■ **What you have to do**
From the entries below, transcribe exactly the lines between the line holding "Neethu Krishnaraj (82, 187)" and the line holding "Disclaimer (371, 718)", inclusive; skip all other lines.

───── Entries provided ─────

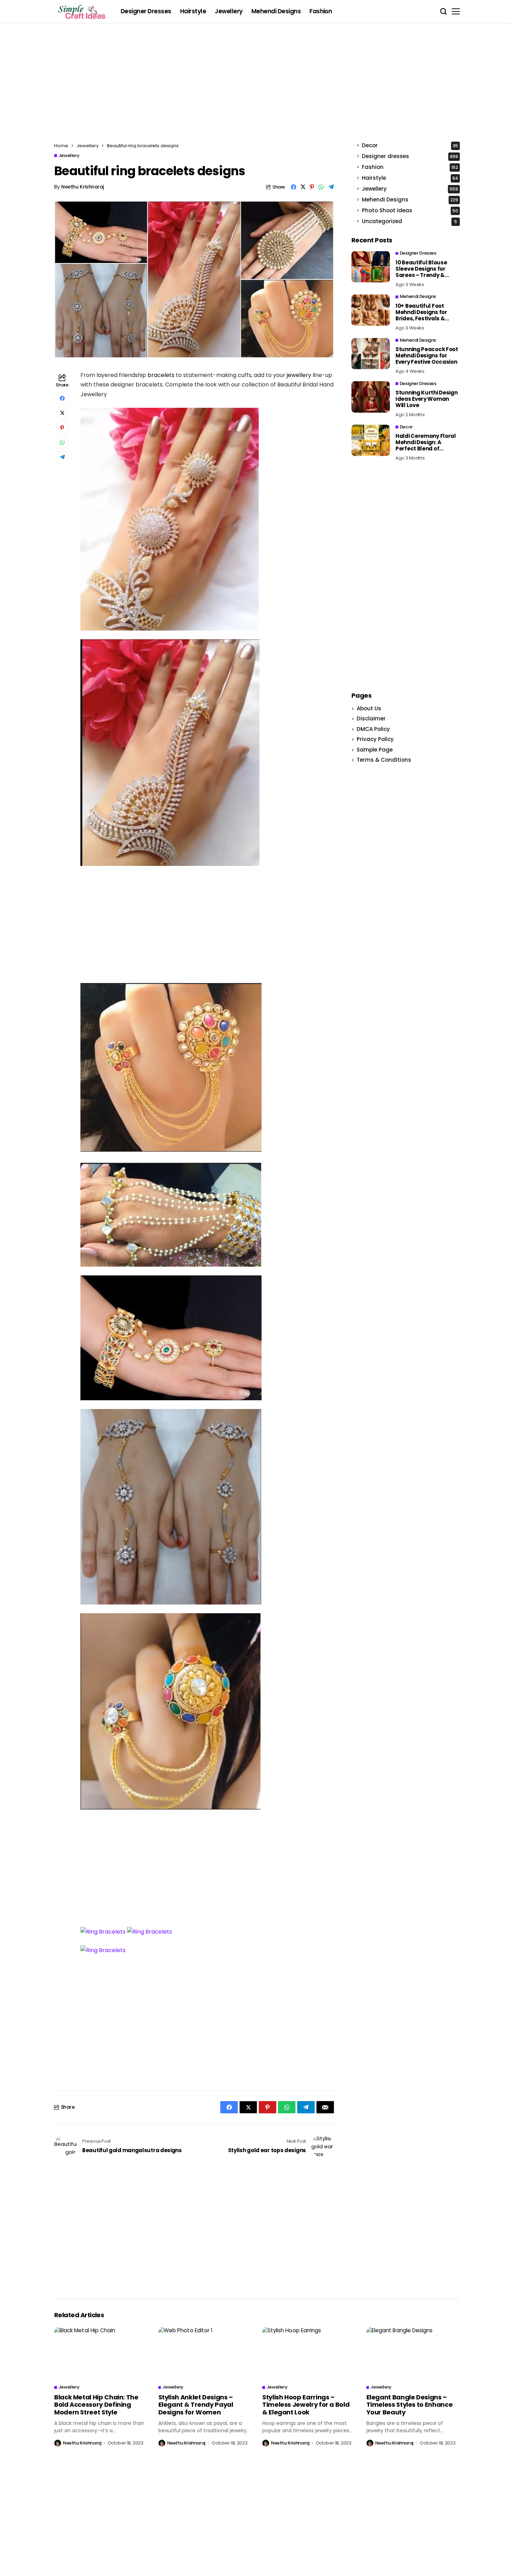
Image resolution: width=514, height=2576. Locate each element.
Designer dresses (410, 156)
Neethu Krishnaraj (82, 187)
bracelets (161, 375)
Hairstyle (410, 178)
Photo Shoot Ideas (410, 210)
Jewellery (88, 145)
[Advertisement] (257, 86)
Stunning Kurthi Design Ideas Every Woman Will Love (426, 399)
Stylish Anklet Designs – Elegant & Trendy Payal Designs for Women (195, 2405)
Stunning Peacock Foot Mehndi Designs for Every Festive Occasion (426, 355)
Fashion (410, 167)
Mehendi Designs (410, 200)
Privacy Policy (375, 739)
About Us (369, 708)
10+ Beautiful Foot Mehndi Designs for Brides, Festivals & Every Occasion (421, 315)
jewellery (299, 375)
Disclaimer (371, 718)
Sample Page (375, 749)
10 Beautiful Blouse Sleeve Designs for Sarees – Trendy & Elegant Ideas (421, 272)
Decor (410, 145)
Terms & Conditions (384, 759)
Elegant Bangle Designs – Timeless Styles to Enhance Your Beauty (409, 2405)
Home (61, 145)
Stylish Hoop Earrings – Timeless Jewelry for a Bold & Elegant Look (305, 2405)
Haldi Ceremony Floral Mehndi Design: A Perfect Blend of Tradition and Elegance (426, 446)
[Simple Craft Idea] (82, 11)
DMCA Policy (373, 729)
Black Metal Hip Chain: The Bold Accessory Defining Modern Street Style (96, 2405)
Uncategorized (409, 221)
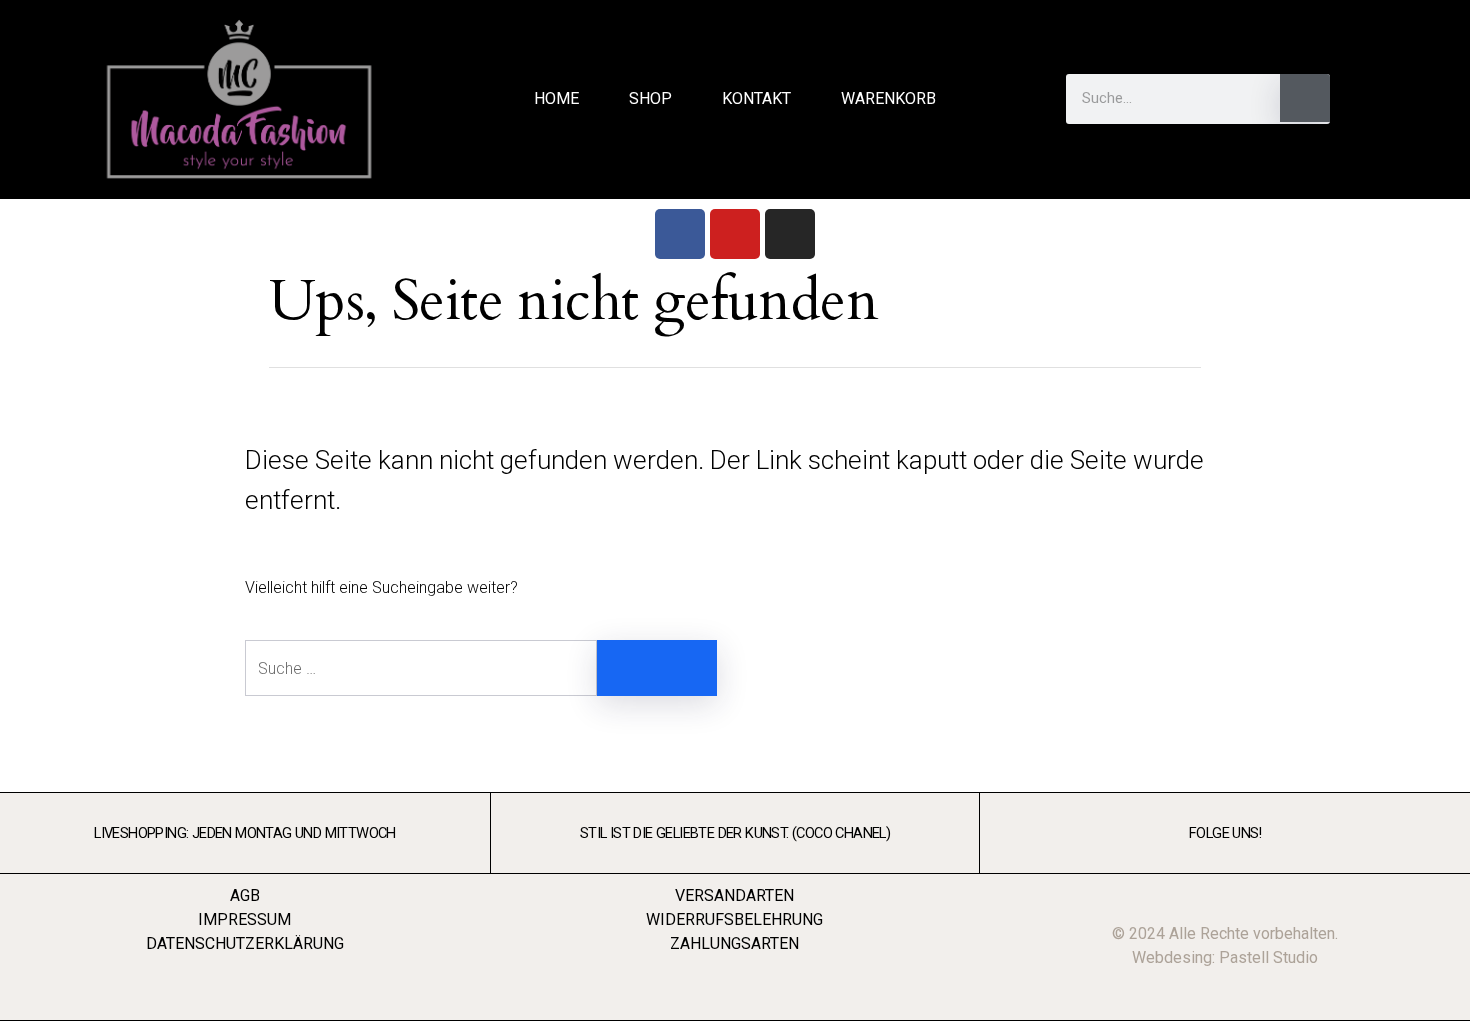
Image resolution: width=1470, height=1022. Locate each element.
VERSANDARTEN (734, 895)
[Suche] (1305, 98)
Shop (650, 98)
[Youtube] (735, 234)
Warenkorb (888, 98)
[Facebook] (680, 234)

─────

■ **Solved exercise**
Neethu Krishnaraj (82, 187)
bracelets (161, 375)
Hairstyle (410, 178)
Photo Shoot Ideas (410, 210)
Jewellery (88, 145)
[Advertisement] (257, 86)
Stunning Kurthi Design Ideas Every Woman Will Love (426, 399)
Stylish Anklet Designs – Elegant & Trendy Payal Designs for Women (195, 2405)
Stunning Peacock Foot Mehndi Designs for Every Festive Occasion (426, 355)
Fashion (410, 167)
Mehendi Designs (410, 200)
Privacy Policy (375, 739)
About Us (369, 708)
10+ Beautiful Foot Mehndi Designs for Brides, Festivals & Every Occasion (421, 315)
jewellery (299, 375)
Disclaimer (371, 718)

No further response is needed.